Problem statement: If a line in the data below includes the string "knoflíky", please return a copy of it.
(Beginning of Record extracts)
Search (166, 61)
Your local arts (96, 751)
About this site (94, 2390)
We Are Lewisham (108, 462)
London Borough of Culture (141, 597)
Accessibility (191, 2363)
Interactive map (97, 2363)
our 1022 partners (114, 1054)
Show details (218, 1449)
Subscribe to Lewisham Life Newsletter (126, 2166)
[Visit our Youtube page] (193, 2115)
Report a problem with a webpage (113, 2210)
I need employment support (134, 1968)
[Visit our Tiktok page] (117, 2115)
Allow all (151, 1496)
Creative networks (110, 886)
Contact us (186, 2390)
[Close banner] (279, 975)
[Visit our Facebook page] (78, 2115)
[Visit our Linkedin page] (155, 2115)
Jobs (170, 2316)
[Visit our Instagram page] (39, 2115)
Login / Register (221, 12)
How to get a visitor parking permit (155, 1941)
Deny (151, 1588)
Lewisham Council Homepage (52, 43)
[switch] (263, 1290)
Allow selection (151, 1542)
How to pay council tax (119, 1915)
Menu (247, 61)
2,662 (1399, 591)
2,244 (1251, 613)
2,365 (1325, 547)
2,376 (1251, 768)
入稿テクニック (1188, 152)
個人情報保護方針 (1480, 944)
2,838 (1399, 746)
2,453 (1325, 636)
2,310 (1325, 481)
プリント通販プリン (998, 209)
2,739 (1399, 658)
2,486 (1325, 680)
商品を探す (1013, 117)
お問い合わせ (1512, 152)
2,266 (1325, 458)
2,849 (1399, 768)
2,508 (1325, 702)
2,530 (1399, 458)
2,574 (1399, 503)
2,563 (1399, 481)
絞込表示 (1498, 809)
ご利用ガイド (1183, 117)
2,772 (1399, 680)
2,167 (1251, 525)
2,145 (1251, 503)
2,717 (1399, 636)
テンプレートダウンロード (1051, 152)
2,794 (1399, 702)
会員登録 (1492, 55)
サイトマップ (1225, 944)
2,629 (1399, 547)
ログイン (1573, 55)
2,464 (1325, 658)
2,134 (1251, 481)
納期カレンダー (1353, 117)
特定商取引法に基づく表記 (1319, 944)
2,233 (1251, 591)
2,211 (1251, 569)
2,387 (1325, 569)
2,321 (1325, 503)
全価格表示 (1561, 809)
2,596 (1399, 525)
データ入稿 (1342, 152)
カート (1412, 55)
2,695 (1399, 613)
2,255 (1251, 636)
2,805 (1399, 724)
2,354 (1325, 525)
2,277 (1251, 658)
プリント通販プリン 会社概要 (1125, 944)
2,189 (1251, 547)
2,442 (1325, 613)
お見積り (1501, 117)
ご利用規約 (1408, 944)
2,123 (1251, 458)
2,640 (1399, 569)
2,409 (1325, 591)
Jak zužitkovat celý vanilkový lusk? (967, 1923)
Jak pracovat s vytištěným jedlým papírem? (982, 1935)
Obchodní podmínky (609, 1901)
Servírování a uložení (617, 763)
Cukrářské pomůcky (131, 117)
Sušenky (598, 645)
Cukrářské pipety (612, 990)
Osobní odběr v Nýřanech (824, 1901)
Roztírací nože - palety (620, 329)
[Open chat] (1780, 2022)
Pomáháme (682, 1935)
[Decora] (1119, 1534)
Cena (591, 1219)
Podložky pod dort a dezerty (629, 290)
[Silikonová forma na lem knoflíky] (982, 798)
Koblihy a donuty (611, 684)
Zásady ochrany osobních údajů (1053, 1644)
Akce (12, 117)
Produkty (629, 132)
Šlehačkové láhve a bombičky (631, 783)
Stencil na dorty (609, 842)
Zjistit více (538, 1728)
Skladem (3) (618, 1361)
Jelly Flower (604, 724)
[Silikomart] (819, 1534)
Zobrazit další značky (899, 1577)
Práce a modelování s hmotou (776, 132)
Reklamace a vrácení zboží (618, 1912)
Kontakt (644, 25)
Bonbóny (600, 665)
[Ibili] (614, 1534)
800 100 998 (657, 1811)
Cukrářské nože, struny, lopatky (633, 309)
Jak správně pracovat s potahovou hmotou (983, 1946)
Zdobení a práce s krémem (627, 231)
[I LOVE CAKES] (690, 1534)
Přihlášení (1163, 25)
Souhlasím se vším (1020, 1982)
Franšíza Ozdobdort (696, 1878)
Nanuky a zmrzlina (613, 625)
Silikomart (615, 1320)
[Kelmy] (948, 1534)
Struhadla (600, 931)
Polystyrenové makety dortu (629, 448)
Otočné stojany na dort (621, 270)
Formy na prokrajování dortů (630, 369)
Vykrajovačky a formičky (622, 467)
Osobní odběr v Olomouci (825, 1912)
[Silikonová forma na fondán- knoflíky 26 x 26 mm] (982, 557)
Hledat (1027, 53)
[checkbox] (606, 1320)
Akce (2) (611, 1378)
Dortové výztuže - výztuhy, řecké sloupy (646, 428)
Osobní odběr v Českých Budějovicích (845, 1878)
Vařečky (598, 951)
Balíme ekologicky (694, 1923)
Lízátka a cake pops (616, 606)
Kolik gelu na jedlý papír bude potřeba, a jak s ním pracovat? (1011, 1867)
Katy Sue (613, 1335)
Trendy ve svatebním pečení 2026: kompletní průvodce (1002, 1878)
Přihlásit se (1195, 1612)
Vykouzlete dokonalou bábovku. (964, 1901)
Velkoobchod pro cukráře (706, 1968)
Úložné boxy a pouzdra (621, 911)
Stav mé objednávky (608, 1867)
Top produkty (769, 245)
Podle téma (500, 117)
(End of Record extracts)
Output for this exercise:
[Silikonová forma na lem knoflíky] (982, 798)
[Silikonová forma na fondán- knoflíky 26 x 26 mm] (982, 557)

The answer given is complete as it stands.